By all accounts, Cheney did a great deal more than this. He was able to marshal his close relationship with Bush to exert considerable influence over policy and ride roughshod over the bureaucracy. And for all Cheney’s warm words about the special relationship, too often, at least in British eyes, his influence would be put to work to obstruct the agenda pursued by Blair, and later Gordon Brown.

On this theme, Cheney, no longer smiling, becomes more animated. What would you say to those who saw you as a hindrance to British plans? ‘Well, I was doing my job,’ he responds bluntly. ‘It would be totally out of character and nor would I have been doing my job if I’d said to the President, “This is what I believe, but oh gee, the Brits want something else so I’ll back off.” He’s going to have to hear what I think is the right answer. He’s the one who makes the decision. He gets the big bucks and lives in the fancy house. If he wants to accord the special significance of a particular ally, then that’s his call. But I wouldn’t change my view, in terms of the advice I gave him on those issues, just because the British allies had a contrary view.’

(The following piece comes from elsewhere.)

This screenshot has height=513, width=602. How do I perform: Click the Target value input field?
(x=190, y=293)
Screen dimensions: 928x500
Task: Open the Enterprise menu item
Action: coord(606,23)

So Cheney’s conception of the special relationship is one in which British support is very welcome, but not something that merits changes in American policy. He accepts that on occasion Tony Blair did extract concessions, such as the decision to seek a second UN resolution to authorise war in Iraq in the spring of 2003. But he makes clear that such concessions were won against his better judgment. ‘I did not think that we needed to go back [to the UN] a second time,’ Cheney tells me. ‘So the President made a decision, because the PM wanted him to go back for a second resolution, but I didn’t think it made sense.’

Beyond the second UN resolution, examples of Blair winning policy changes over Cheney’s opposition are few and far between. Did you feel the coalition with the UK imposed much of a burden on the United States? His reply is telling: ‘Oh, I don’t think it was that significant a burden.’

And what about the special relationship in the 21st century? Do the flagging Republicans have anything to learn from David Cameron’s success? Apparently not: the man who spoke so warmly of Margaret Thatcher has no words of praise for her successor as Tory leader. ‘I haven’t spent much time studying what David Cameron’s views are domestically,’ Cheney is dismissive. ‘I am a conservative. I believe in limited government. I believe in low taxes. I believe in a strong national defence.... But I don’t judge where we are and what we’re supposed to be doing based on the Conservative party in Britain.’

Cheney clearly has few regrets about his time in government and he remains a conservative in the most literal sense. Whether it be Anglo-American relations, national security policy or the Republican party, he is poised to defend the record of the Bush administration and argue for more of the same. Underlying this view is a cyclical theory of politics. ‘I think we [the Republican party] will go through a resurgence,’ he tells me. ‘We’ve been through these cycles before in both countries.’ Whether this is true remains to be seen, but one thing appears certain: Dick Cheney intends to stay around for some time to come, whether President Obama, or anyone else, likes it or not.